In an attempt to provide clearer direction on this complex topic, the UK’s ICO has produced a Guidance on AI and Data Protection. In Hong Kong, the Office of the Privacy Commissioner for Personal Data has issued a Guidance Note on the ethical development and use of artificial intelligence, which provides helpful suggestions to address some key concerns in relation to collection of data, including putting in place measures to ensure compliance with the requirements under the PDPO2 and minimizing the amount of personal data used in the development and use of AI to reduce privacy risk,3 in line with the existing data protection principles under the PDPO with a view to strike a balance between issues of accuracy and data minimization in the development of AI technology.
- For more details, please refer the article, “How to use AI and personal data appropriately and lawfully,” published by the UK’s ICO, and section 4.3 of the Guidance Note on the ethical development and use of artificial intelligence issued by the HK Office of the Privacy Commissioner for Personal Data.

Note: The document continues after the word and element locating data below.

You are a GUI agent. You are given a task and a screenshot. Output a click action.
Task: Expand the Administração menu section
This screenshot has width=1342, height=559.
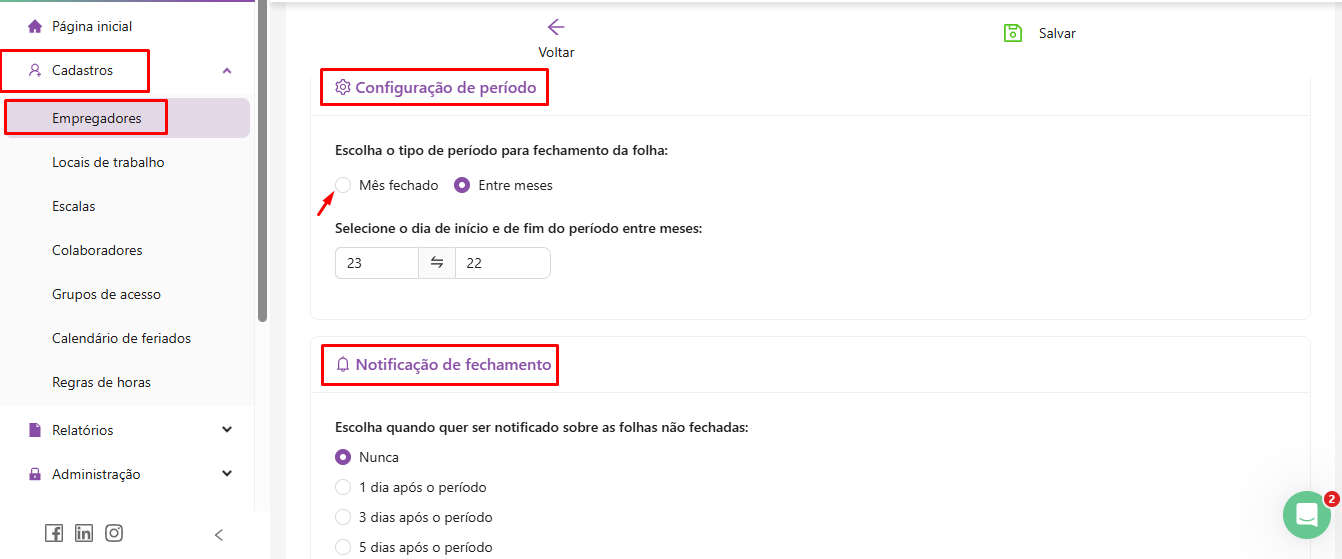[227, 474]
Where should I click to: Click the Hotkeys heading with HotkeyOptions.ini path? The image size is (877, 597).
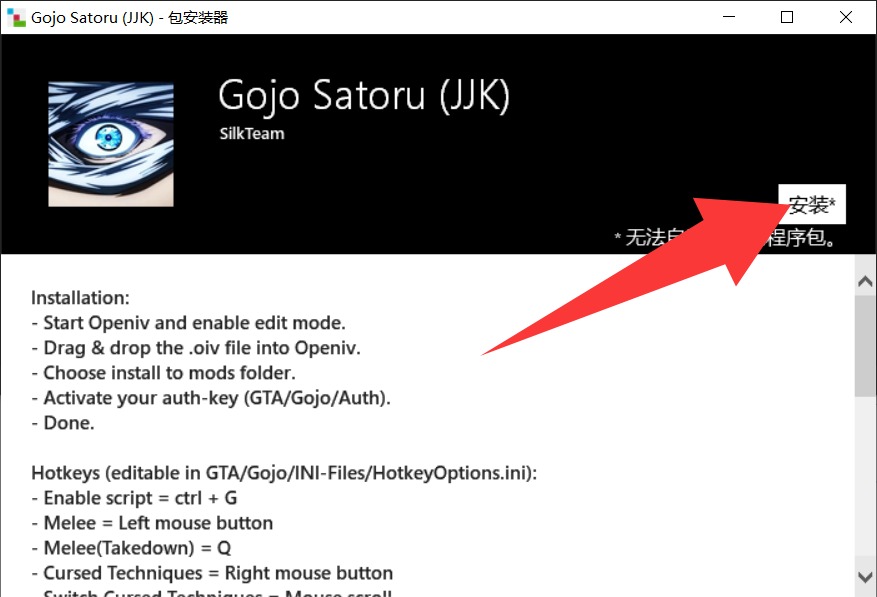click(x=284, y=472)
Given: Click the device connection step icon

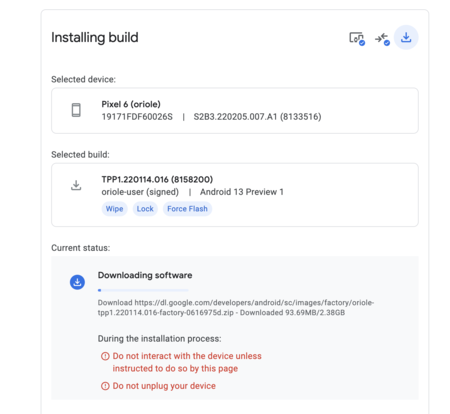Looking at the screenshot, I should (357, 38).
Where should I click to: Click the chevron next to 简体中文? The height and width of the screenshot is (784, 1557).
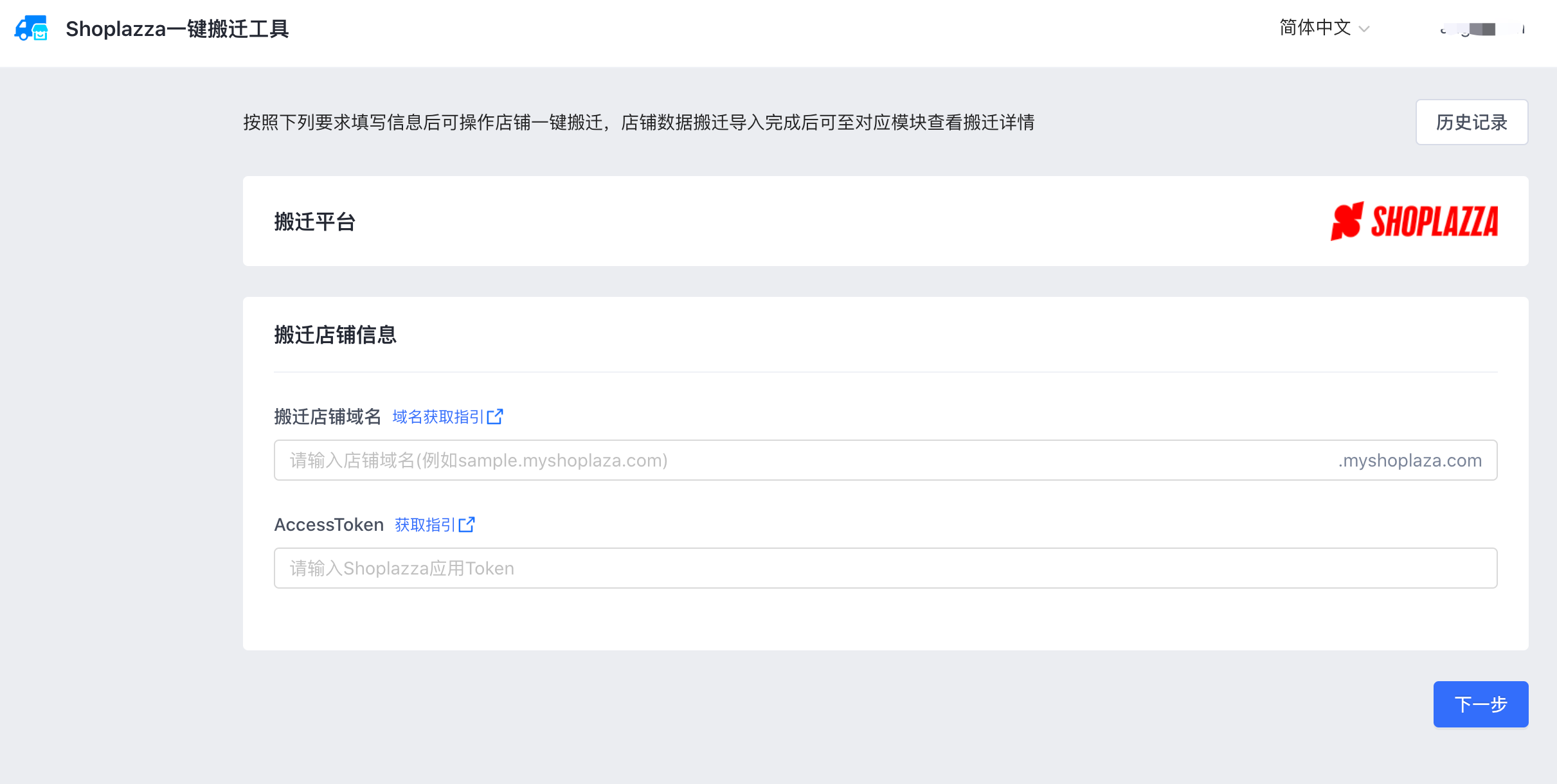pos(1365,29)
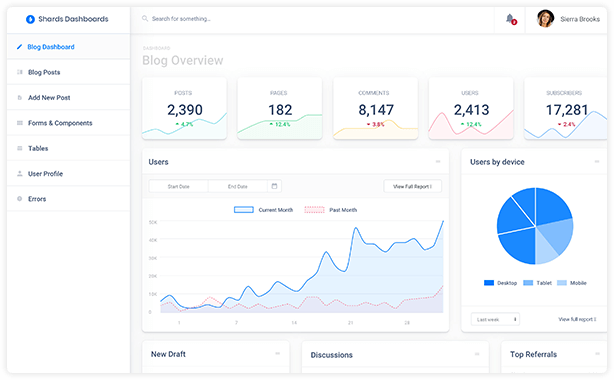
Task: Toggle Past Month legend series
Action: pos(330,210)
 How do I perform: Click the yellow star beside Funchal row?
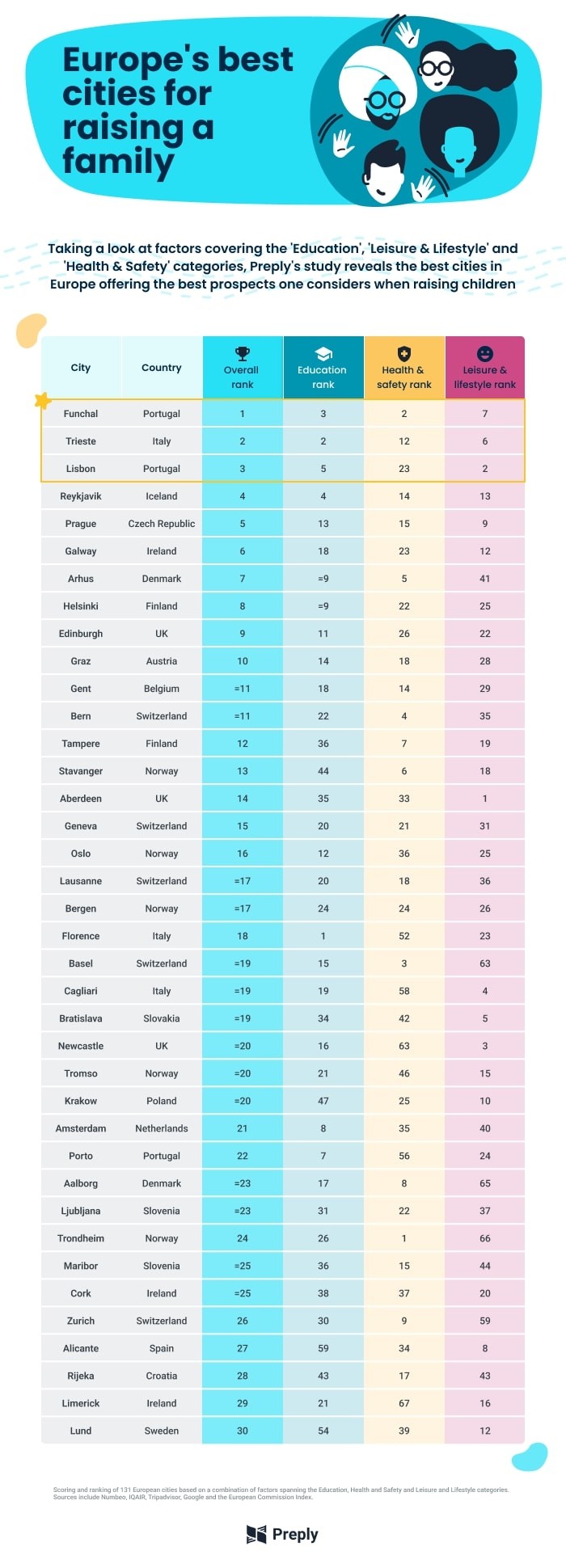[43, 400]
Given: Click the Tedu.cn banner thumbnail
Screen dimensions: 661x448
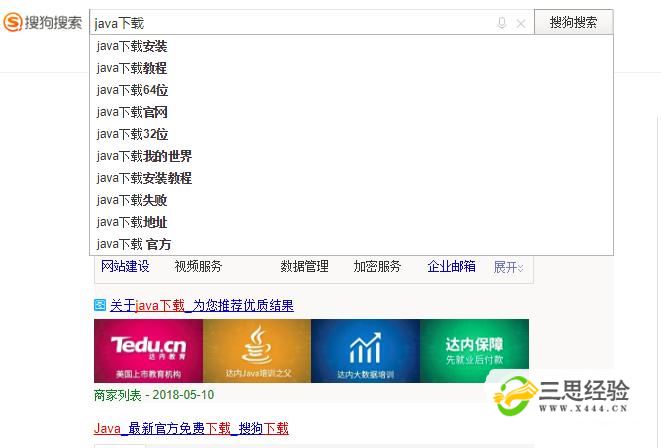Looking at the screenshot, I should coord(148,351).
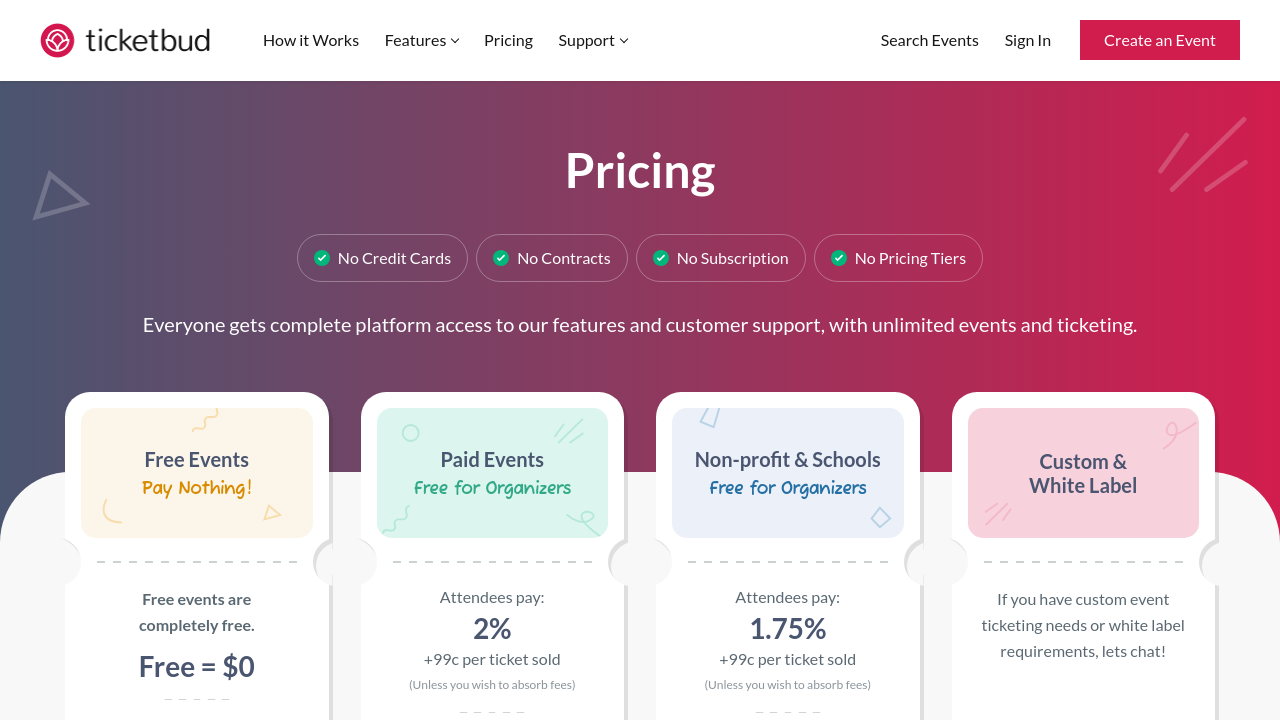
Task: Click the ticketbud wordmark text
Action: 148,40

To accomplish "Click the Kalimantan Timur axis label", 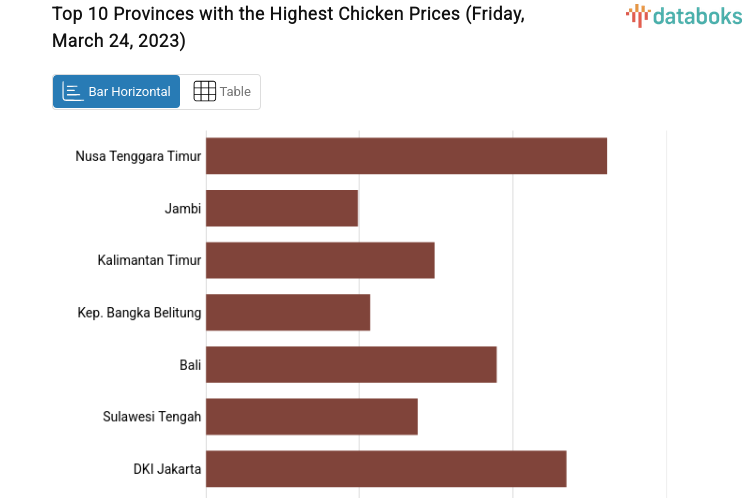I will click(149, 260).
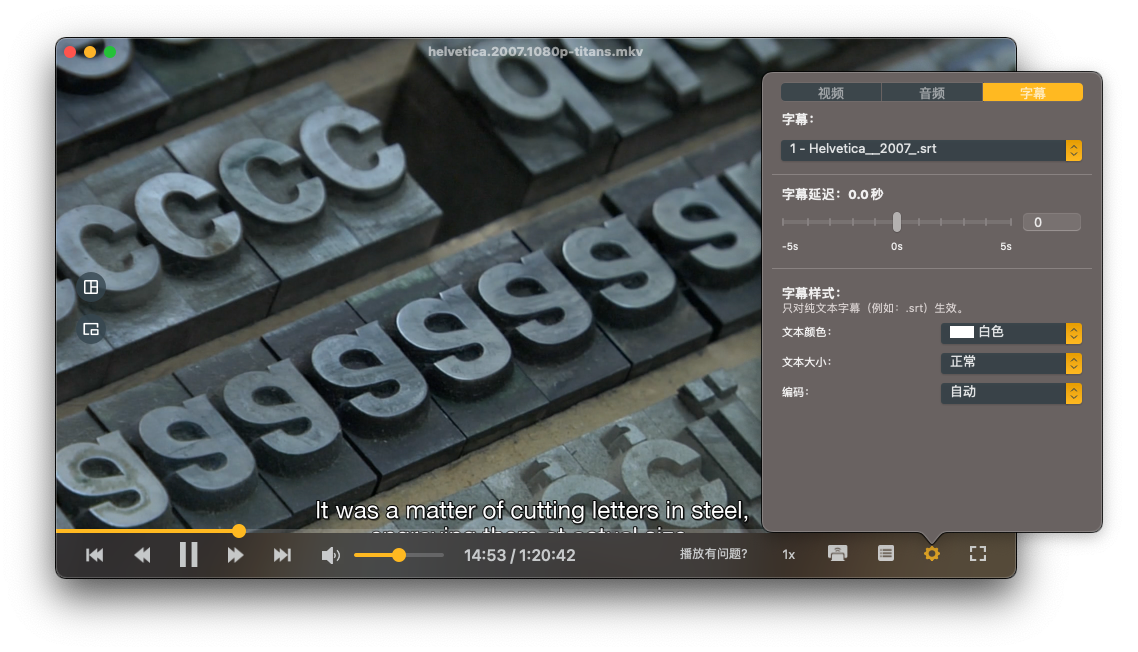Expand the 文本大小 dropdown showing 正常
This screenshot has height=652, width=1138.
click(1011, 362)
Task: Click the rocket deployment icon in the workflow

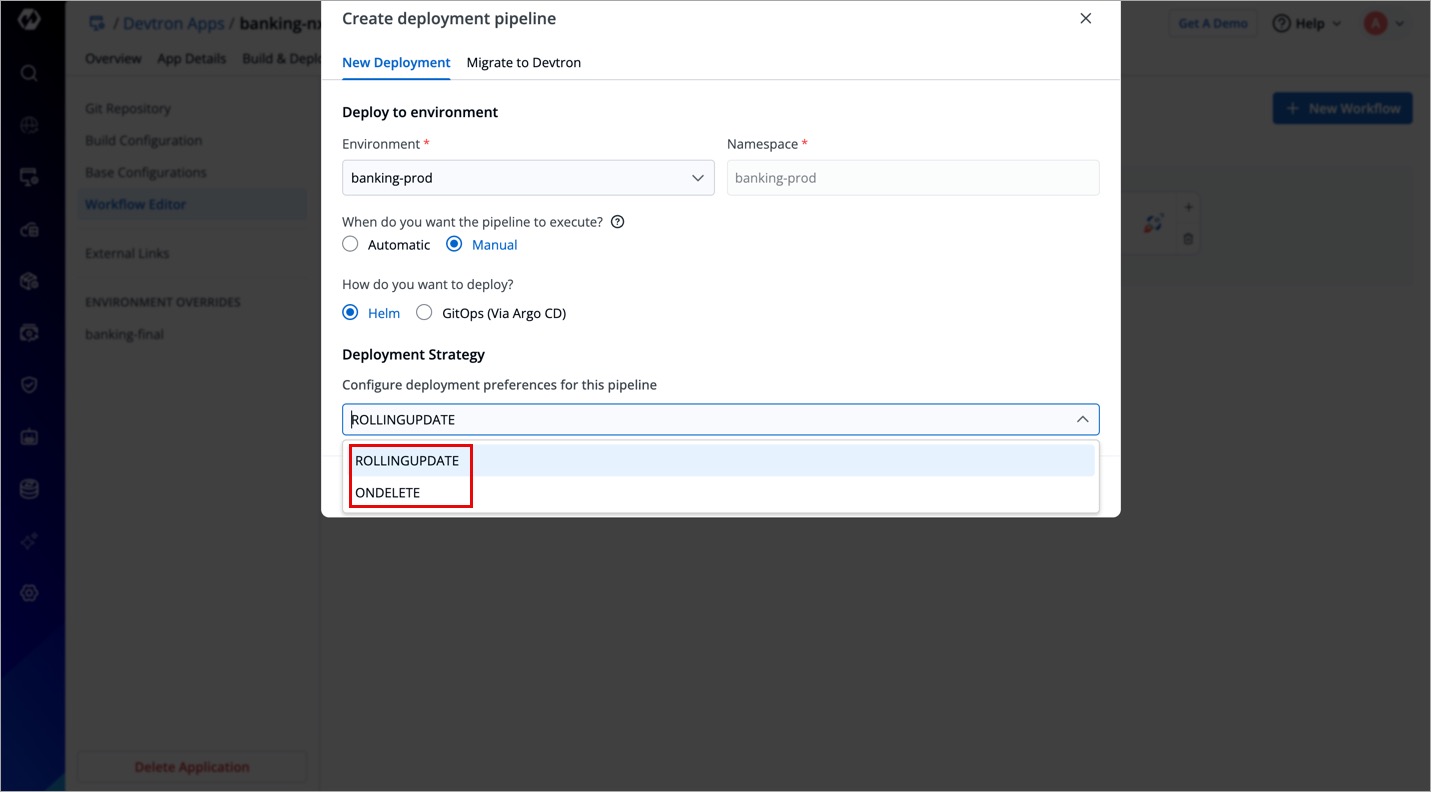Action: tap(1153, 224)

- Examples of such measures include collecting an adequate but not excessive amount of personal data by lawful and fair means; refraining from using personal data for any purpose that is not compatible with the original purpose of collection unless express and voluntary consents of the data subjects have been obtained or the personal data has been anonymized; taking all practical steps to ensure the accuracy of personal data before use; taking all practical steps to ensure the security of personal data; erasing or anonymizing personal data when the original purpose of collection has been achieved.
- This can be achieved by collecting only the data that is relevant to the particular purpose of the AI in question and discarding the data containing characteristics of individuals that are irrelevant to the purposes concerned; using anonymized, pseudonymized or synthetic data to train AI models; using federated learning for training AI models so as to avoid unnecessary sharing of training data from different sources; and erasing personal data from the AI system when the data is no longer required for the development and use of the AI.